**Assigned task:** Type out each record word for word. Pictures stay out.

**Records provided:**
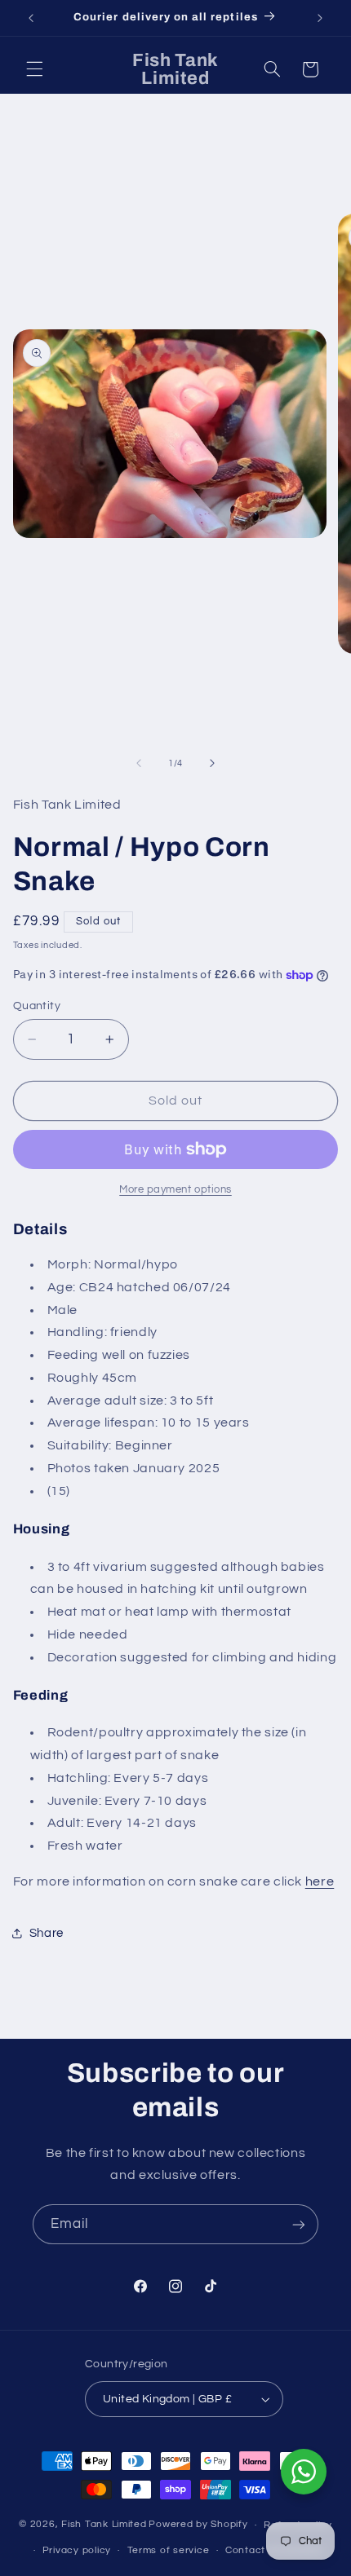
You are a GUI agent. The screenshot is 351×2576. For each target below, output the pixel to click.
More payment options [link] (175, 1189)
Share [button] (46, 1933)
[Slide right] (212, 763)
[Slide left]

**Written response:**
You are a GUI agent. The screenshot is 351×2576. For each target below, output the pixel to click.
More payment options [link] (175, 1189)
Share [button] (46, 1933)
[Slide right] (212, 763)
[Slide left]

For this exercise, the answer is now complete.